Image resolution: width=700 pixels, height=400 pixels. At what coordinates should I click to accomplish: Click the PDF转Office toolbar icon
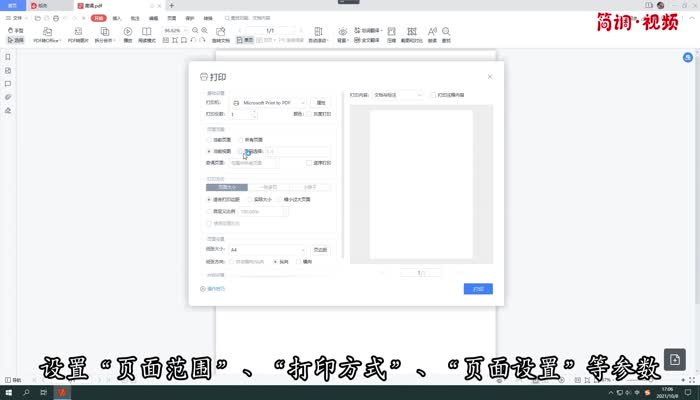coord(46,35)
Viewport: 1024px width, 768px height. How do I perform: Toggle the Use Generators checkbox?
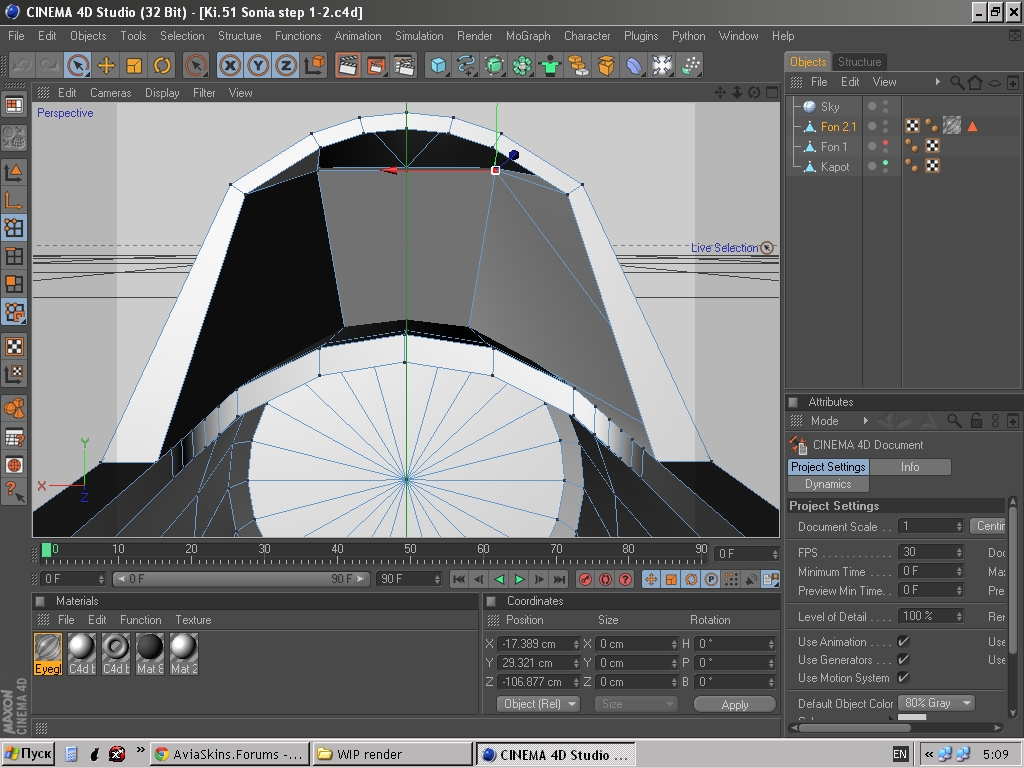click(x=903, y=660)
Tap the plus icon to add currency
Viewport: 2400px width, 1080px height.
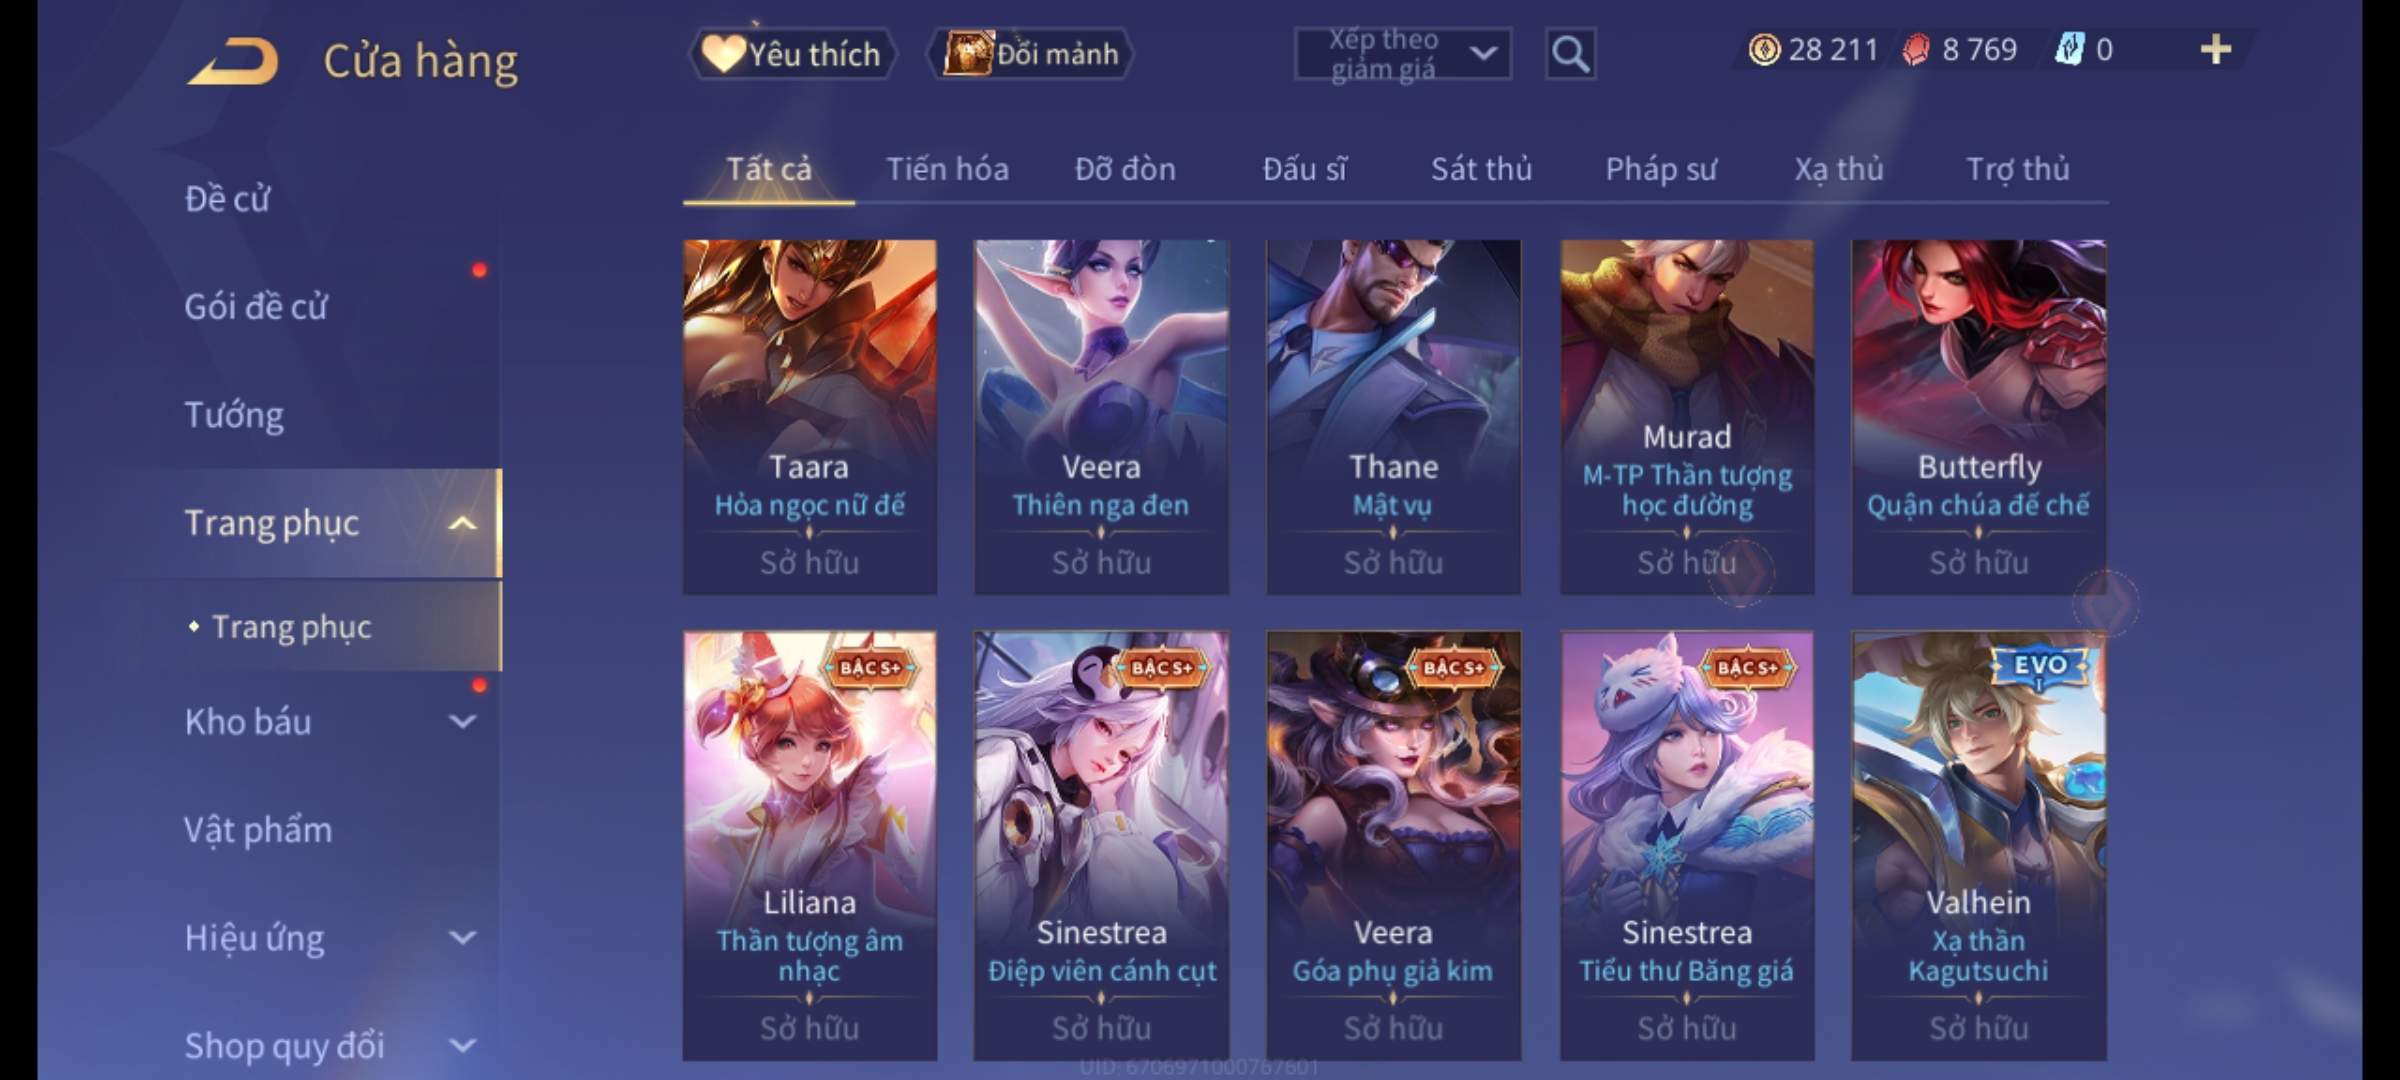[x=2215, y=49]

§ Exercise objective:
Output nothing but the lines from the one containing "Tap the plus icon to add currency" to the end of the listing, both ends included, reproduced exactly. Pictures stay out.

§ Response to this task:
Tap the plus icon to add currency
Viewport: 2400px width, 1080px height.
[x=2215, y=49]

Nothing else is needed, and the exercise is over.